── Given records ──

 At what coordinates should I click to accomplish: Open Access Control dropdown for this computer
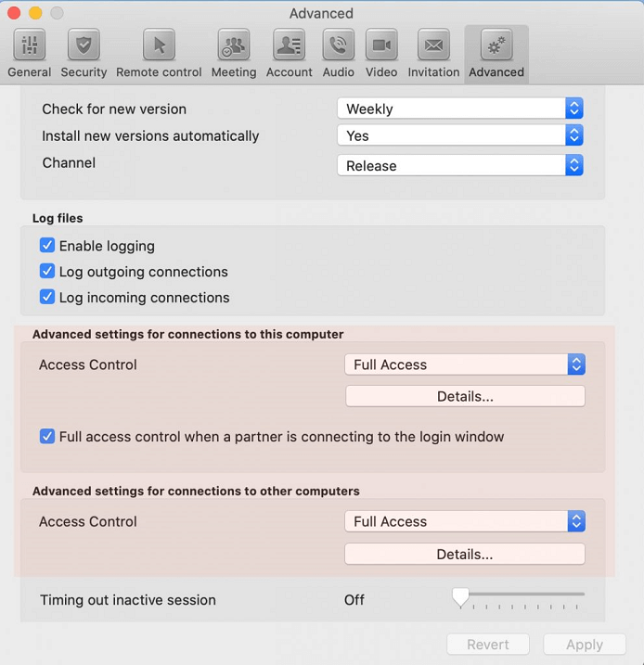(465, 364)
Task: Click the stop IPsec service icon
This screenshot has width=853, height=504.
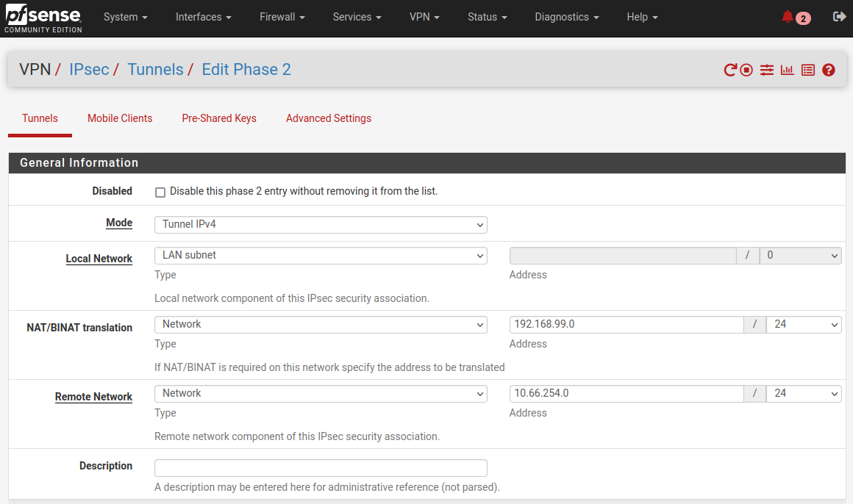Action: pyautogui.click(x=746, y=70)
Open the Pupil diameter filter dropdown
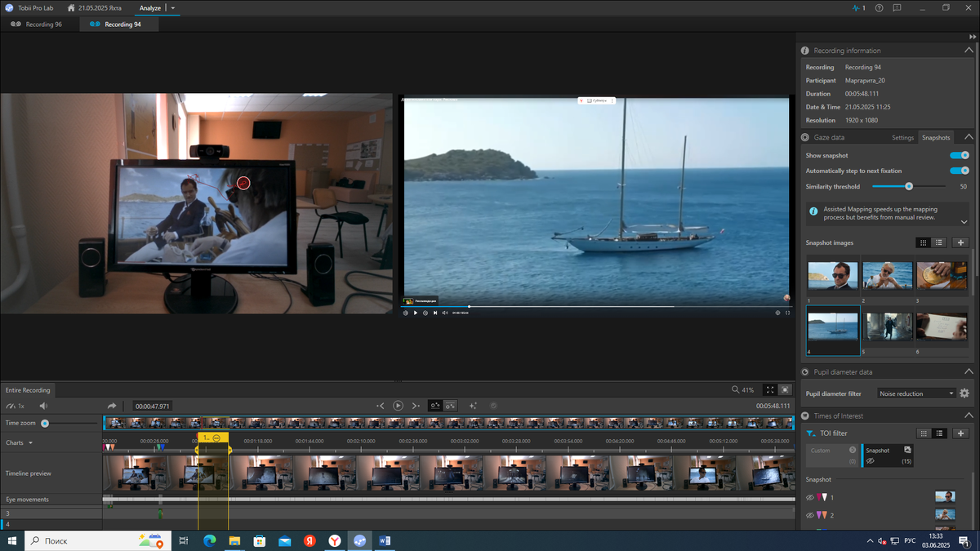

───

What you should do —
Reproduce every record above exactly, omitting the pictures.

Output for this task —
 At what coordinates should I click to accomplish: Open Access Control dropdown for this computer
(465, 364)
Task: Click the stop IPsec service icon
This screenshot has width=853, height=504.
Action: pyautogui.click(x=746, y=70)
Open the Pupil diameter filter dropdown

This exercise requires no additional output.